C’est là que mes premiers souvenirs se sont forgés qu’ils soient agréables ou... douloureux !

       Dans les années quarante régnait en ce quartier une animation de bon aloi. Chaque jour proposait une distraction. Des tas de métiers différents s’épanouissaient et fructifiaient dans la rue. L’indispensable charbonnier d’abord, solide gaillard qui, habits luisants de crasse, tête mal protégée d’un capuchon improvisé en toile de jute, portait d’une épaule entraînée les sacs de cinquante kilos de charbon.

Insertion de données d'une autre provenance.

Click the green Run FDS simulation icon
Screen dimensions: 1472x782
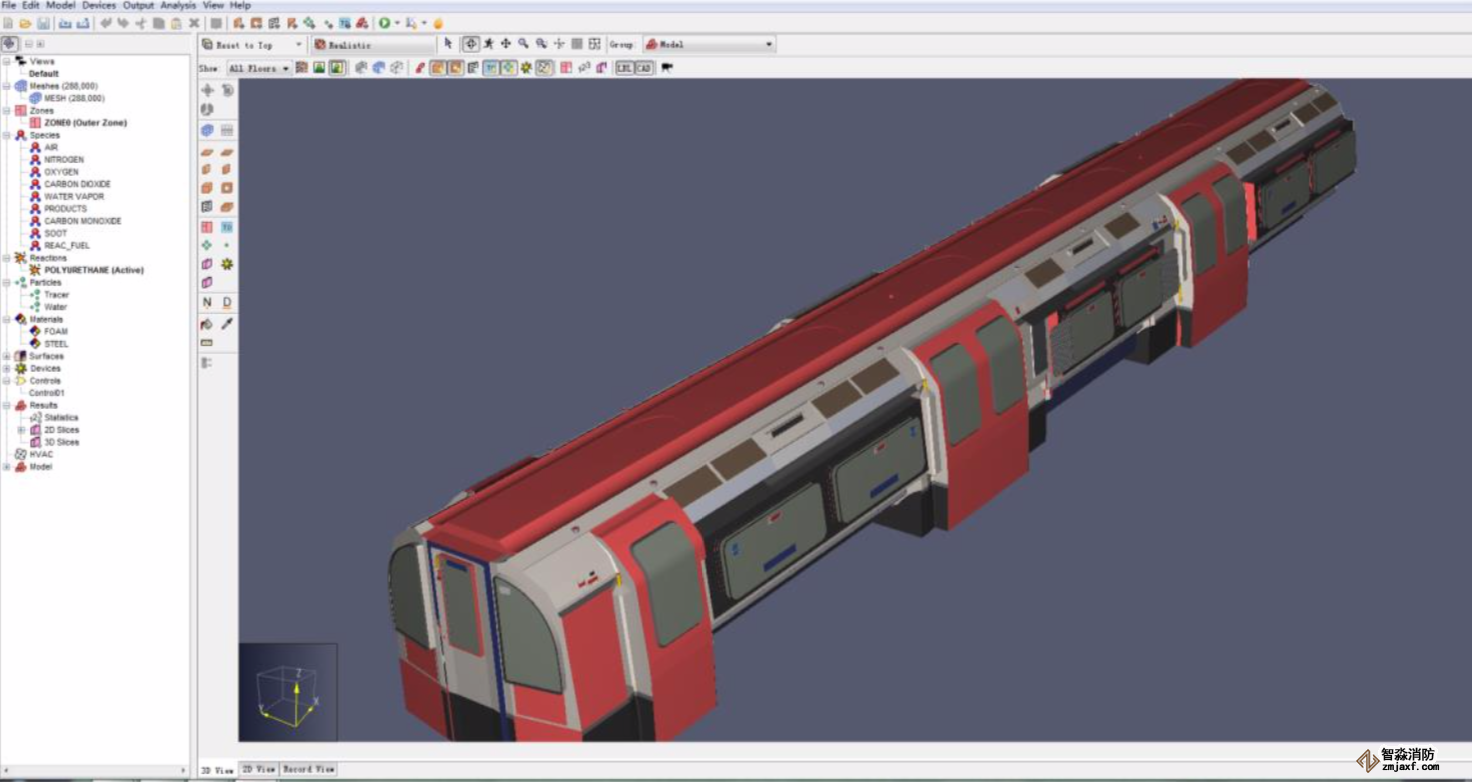384,23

— Voilà madame ! Et le mois prochain, qu’est-ce qu’il vous faudra ? De la tête de moineau ?
— Non non, deux sacs de boulets et un fagot de bois s’il vous plaît.
L’homme sortait de sa poche un carnet froissé, mouillait du bout de la langue le crayon à encre qui lui faisait la bouche violette dans une face noire et griffonnait la commande.
— C’est bien noté !
Tout le monde se chauffait au charbon dans la région et, à la maison, notre cuisinière fonctionnait en toutes saisons. Ma mère n’avait pas d’autre moyen de cuisiner, à part un petit réchaud électrique à résistance nue dans son serpentin de terre réfractaire sur lequel elle réchauffait le café de la veille pour le petit déjeuner de mon père.
Le livreur de bière des Deux Cigognes faisait également partie des malabars. Il maniait avec aisance les lourdes cagettes de douze bouteilles, échangeait les vides contre des pleines dans un cliquetis de canettes entrechoquées. Il n’en déposait jamais devant chez nous. « Elle est trop chère sa bière ! » disait maman qui se fournissait au Familistère du coin.
Les petits métiers fleurissaient sur le pavé. Il y avait ceux qui vendaient leur savoir-faire contre quelques pièces : le rémouleur qui poussait sa charrette à bras devant lui avec sa meule de pierre blanche baignant à moitié dans un carter plein d’eau, sa grande roue d’entraînement mue par une pédale à bascule et sa lanière de cuir à affiler pendant au bras de son atelier.
« J’affûte les couteaux et les ciseaux, ho ho ho ! »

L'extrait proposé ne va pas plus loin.